Segment Start: Excerpted records
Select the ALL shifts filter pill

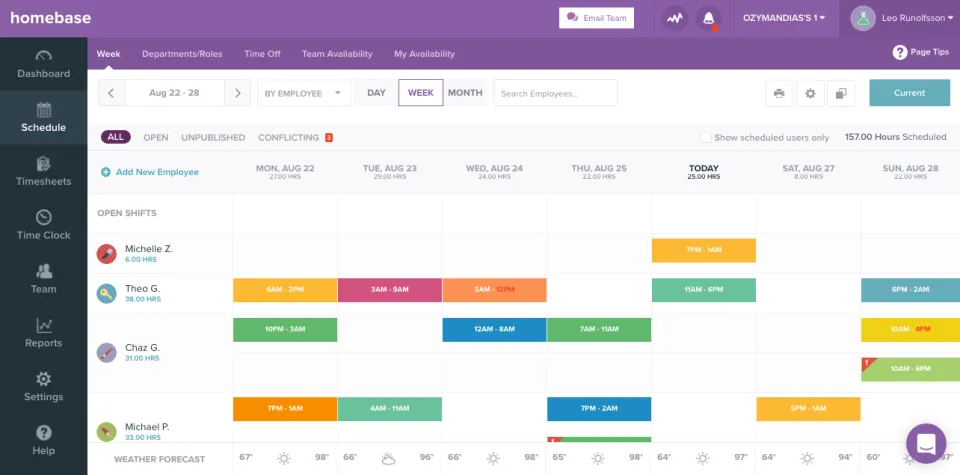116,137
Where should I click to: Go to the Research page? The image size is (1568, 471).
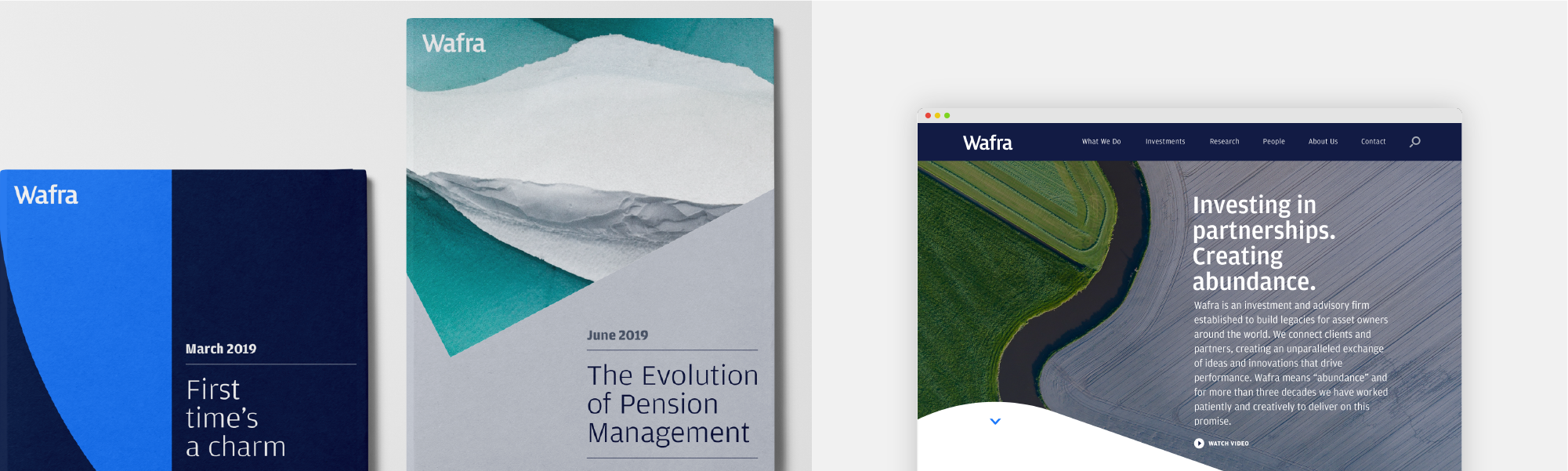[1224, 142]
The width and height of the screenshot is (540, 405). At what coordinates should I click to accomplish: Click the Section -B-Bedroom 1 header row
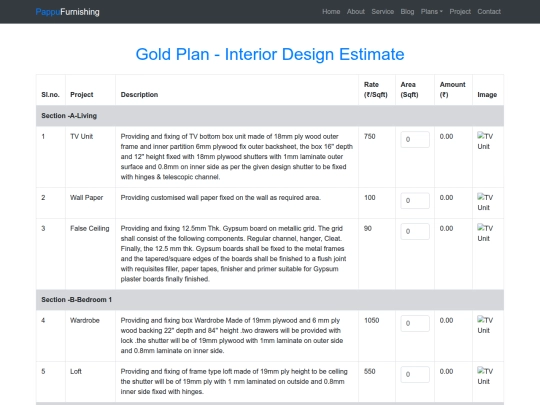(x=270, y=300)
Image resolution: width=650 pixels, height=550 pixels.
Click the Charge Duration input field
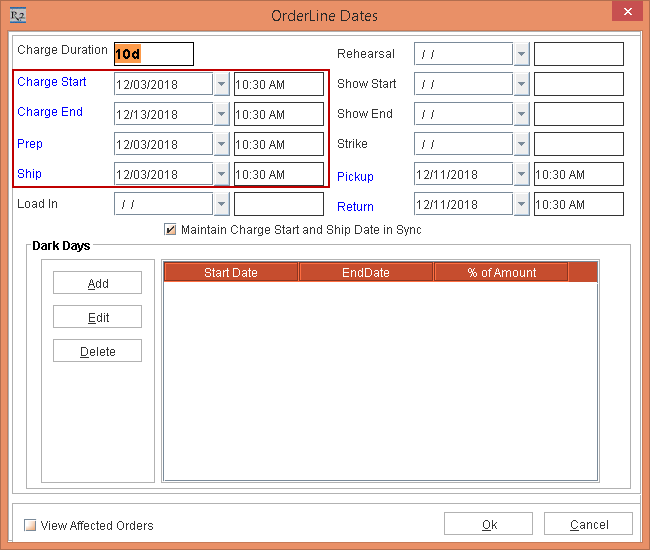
Segment End: Excerpted records
* **Instructions to follow**
Could you write the entries out again exactly, without their pictures?

* **Solution**
Select the ALL shifts filter pill

116,137
Where should I click to: Go to the Research page? The image size is (1568, 471).
[1224, 142]
The width and height of the screenshot is (540, 405). At what coordinates should I click to accomplish: Click the Section -B-Bedroom 1 header row
(x=270, y=300)
Image resolution: width=650 pixels, height=550 pixels.
Click the Charge Duration input field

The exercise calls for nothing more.